-- BEGIN --

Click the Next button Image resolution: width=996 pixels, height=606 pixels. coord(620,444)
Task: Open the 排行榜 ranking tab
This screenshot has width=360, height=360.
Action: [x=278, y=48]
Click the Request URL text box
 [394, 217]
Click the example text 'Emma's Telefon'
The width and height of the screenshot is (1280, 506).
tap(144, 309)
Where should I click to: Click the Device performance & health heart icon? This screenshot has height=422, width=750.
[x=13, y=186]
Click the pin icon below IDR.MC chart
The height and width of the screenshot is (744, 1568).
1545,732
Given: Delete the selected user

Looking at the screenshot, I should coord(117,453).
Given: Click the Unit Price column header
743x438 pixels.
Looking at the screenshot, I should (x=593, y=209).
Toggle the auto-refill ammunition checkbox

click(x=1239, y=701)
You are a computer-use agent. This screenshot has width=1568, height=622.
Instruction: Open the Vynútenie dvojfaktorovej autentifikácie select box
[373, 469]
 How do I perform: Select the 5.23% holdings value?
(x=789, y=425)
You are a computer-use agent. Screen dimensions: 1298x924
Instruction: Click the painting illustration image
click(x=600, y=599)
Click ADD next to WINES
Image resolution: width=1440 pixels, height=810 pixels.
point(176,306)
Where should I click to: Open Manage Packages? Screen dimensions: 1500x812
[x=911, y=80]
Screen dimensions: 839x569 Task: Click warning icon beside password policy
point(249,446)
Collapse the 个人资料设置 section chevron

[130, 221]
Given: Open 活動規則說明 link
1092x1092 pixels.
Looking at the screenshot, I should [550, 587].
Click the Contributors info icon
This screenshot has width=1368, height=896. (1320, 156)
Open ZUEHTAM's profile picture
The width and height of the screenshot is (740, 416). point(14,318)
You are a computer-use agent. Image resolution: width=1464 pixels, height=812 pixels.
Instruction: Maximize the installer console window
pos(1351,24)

-- END --

Do this: Relabel the material above by writing out all of its lines again, with every "Instruction" changed to "Command" and nothing else altered.

Expected output:
Click the Next button Image resolution: width=996 pixels, height=606 pixels. coord(620,444)
Task: Open the 排行榜 ranking tab
This screenshot has width=360, height=360.
Action: [x=278, y=48]
Click the Request URL text box
 [394, 217]
Click the example text 'Emma's Telefon'
The width and height of the screenshot is (1280, 506).
tap(144, 309)
Where should I click to: Click the Device performance & health heart icon? This screenshot has height=422, width=750.
[x=13, y=186]
Click the pin icon below IDR.MC chart
The height and width of the screenshot is (744, 1568).
1545,732
Given: Delete the selected user

Looking at the screenshot, I should coord(117,453).
Given: Click the Unit Price column header
743x438 pixels.
Looking at the screenshot, I should (x=593, y=209).
Toggle the auto-refill ammunition checkbox

click(x=1239, y=701)
You are a computer-use agent. This screenshot has width=1568, height=622.
Command: Open the Vynútenie dvojfaktorovej autentifikácie select box
[373, 469]
 How do I perform: Select the 5.23% holdings value?
(x=789, y=425)
You are a computer-use agent. Screen dimensions: 1298x924
Command: Click the painting illustration image
click(x=600, y=599)
Click ADD next to WINES
Image resolution: width=1440 pixels, height=810 pixels.
point(176,306)
Where should I click to: Open Manage Packages? Screen dimensions: 1500x812
[x=911, y=80]
Screen dimensions: 839x569 Task: Click warning icon beside password policy
point(249,446)
Collapse the 个人资料设置 section chevron

[130, 221]
Given: Open 活動規則說明 link
1092x1092 pixels.
Looking at the screenshot, I should [550, 587].
Click the Contributors info icon
This screenshot has width=1368, height=896. (1320, 156)
Open ZUEHTAM's profile picture
The width and height of the screenshot is (740, 416). point(14,318)
You are a computer-use agent. Image resolution: width=1464 pixels, height=812 pixels.
Command: Maximize the installer console window
pos(1351,24)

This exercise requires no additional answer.